This excerpt taken from the ALL 8-K filed Nov 4, 2009.
Proactive Investment Strategies Improved Total Returns
Allstates investment portfolio continued to benefit from risk mitigation and return optimization strategies during the third quarter. The company maintained its credit exposure while credit spreads tightened, managed its exposure to interest rates, proactively reduced exposure to commercial real estate, and invested opportunistically.
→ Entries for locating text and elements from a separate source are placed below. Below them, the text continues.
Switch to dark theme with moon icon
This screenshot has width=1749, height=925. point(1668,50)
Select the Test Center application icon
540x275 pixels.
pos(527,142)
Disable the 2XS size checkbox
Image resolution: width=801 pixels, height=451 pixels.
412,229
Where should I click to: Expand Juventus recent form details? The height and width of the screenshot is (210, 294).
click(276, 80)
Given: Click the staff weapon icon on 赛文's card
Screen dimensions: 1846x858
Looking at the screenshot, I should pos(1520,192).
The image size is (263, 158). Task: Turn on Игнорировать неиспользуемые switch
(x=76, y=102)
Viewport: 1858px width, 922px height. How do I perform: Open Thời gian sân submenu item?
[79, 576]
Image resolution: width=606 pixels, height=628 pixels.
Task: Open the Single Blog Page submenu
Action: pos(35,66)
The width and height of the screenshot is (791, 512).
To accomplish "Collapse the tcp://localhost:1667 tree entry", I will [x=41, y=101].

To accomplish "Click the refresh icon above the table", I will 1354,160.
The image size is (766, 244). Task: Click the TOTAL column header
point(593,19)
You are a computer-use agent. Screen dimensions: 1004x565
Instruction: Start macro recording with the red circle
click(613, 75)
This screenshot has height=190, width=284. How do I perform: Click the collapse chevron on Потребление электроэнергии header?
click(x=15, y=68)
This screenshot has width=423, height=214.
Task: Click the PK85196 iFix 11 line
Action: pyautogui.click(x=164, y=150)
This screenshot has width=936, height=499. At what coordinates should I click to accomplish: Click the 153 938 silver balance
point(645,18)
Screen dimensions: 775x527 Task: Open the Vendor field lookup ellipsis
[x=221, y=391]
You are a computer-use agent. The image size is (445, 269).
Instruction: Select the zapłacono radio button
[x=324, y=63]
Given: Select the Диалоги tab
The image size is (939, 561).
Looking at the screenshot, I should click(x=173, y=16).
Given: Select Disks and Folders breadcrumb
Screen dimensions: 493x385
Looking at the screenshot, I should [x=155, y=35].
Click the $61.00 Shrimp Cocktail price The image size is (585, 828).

The consolidated investment portfolio grew $4.2 billion to $100.6 billion at September 30, 2009 when compared to June 30, 2009. The unrealized net loss position improved by $4.8 billion compared to the prior quarter, reducing pre-tax unrealized net losses to $2.5 billion at September 30, 2009. Improved unrealized balances in all asset classes were the result of tightening credit spreads, declining interest rates and positive equity portfolio returns. The total unrealized net capital gain was $112 million at September 30, 2009, after adjusting for deferred policy acquisition costs and taxes.
Risk mitigation programs continued to be effective as macro hedges against interest rate and equity market risk performed as expected during the quarter. As interest rates declined and equity markets rose in the three months ended September 30, 2009, fixed income and equity valuations improved, but also resulted in realized losses on derivatives. The duration of the investment portfolio declined 8.3% to 3.8 years at September 30, 2009 when compared to year-end 2008, while increasing slightly during the third quarter.
Net investment income for the quarter was $1.1 billion, down $271 million from $1.4 billion in the third quarter of 2008, due to lower yields, actions to shorten duration and maintain additional liquidity in the portfolio, and reduced investment balances. During the quarter, Allstate deployed $4.6 billion of short-term investments and cash receipts into securities to generate income and capital appreciation.
Net realized capital losses for the quarter were $519 million, pre-tax. This reflected $381 million of impairment write-downs and $361 million of net losses from derivative instruments. Impairment write-downs were primarily related to investments with real estate exposure and hybrid securities issued by European financial institutions. Net gains of $201 million were realized on sales during the third quarter of 2009. Sales included proactive measures to reduce exposures to commercial real estate, certain municipal bond sectors, and below investment grade assets.